Information given =
◇ ◇ ◇ ◇ ◇
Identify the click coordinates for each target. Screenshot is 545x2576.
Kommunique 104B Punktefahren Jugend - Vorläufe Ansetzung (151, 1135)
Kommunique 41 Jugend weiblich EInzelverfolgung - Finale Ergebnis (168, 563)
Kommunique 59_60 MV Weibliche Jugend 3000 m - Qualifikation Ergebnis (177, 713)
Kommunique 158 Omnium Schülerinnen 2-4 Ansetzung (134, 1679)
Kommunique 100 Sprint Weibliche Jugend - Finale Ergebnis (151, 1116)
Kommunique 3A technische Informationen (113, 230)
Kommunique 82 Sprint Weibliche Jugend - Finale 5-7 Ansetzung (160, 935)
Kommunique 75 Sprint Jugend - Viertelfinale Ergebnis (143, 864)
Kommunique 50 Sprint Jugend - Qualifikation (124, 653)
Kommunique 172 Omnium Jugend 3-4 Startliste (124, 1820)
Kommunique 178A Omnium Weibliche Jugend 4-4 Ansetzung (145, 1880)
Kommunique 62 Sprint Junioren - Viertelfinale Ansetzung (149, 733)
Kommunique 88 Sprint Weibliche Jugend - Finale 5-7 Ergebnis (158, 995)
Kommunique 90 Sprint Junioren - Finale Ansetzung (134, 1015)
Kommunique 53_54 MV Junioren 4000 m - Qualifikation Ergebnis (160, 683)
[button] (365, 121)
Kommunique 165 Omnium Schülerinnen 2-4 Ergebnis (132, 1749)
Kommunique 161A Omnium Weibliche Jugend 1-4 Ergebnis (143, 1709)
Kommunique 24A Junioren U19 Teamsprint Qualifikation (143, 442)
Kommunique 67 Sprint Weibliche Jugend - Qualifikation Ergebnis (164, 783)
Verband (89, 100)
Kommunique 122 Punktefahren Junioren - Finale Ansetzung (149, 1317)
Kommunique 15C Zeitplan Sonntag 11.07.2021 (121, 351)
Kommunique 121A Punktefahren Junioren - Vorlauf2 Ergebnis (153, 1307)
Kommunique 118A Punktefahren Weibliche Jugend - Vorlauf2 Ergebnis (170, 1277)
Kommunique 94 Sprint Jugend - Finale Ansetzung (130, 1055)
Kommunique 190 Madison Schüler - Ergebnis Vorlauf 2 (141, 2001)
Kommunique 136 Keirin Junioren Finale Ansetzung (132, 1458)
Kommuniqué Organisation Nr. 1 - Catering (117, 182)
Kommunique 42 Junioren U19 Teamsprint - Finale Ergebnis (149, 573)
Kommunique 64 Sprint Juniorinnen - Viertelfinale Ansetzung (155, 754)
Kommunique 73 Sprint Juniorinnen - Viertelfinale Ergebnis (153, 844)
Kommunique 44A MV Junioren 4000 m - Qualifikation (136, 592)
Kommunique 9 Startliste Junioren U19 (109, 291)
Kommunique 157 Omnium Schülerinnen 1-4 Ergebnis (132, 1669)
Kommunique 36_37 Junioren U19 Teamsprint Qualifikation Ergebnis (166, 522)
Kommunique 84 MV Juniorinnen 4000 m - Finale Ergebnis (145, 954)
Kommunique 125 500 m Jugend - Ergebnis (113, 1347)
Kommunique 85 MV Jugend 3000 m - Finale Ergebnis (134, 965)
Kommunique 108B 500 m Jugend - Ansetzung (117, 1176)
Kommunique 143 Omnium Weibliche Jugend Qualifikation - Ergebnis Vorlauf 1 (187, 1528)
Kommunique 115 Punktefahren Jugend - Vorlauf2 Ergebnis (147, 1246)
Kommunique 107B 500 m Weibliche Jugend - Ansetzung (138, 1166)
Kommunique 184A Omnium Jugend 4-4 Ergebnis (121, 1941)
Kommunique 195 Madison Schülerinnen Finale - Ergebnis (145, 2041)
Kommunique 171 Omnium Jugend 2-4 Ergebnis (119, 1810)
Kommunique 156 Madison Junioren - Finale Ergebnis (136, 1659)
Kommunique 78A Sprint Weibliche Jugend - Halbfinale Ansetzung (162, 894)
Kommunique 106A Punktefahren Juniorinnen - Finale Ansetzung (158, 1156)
◇ ◇ ◇ ◇ ◇
What is needed =
Every line of the entries above that holds "Startliste" should be copied out.

Answer to the problem =
Kommunique 172 Omnium Jugend 3-4 Startliste (124, 1820)
Kommunique 9 Startliste Junioren U19 (109, 291)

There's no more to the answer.